TASK STATEMENT →
Scan the records below, and wherever a line has the word "each", pull it out.

Excerpts from a dataset →
= = = = = = =

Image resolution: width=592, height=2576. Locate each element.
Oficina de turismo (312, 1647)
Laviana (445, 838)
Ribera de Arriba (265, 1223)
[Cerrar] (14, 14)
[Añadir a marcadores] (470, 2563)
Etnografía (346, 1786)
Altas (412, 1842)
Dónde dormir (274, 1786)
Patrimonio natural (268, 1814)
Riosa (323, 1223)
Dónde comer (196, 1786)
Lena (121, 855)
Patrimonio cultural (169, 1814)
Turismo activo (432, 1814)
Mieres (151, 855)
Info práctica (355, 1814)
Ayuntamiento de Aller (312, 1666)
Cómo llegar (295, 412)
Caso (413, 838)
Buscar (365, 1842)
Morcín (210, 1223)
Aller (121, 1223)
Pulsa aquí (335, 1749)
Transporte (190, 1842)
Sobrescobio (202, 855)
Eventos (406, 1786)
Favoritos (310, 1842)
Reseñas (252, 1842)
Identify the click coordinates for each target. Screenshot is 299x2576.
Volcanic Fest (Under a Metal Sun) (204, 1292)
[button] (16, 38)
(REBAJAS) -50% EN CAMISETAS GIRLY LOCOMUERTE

= = = = = = =

ANSWER SECTION →
Image resolution: width=592, height=2576. Locate each element.
Identify the click coordinates for each target. Screenshot is 299x2576.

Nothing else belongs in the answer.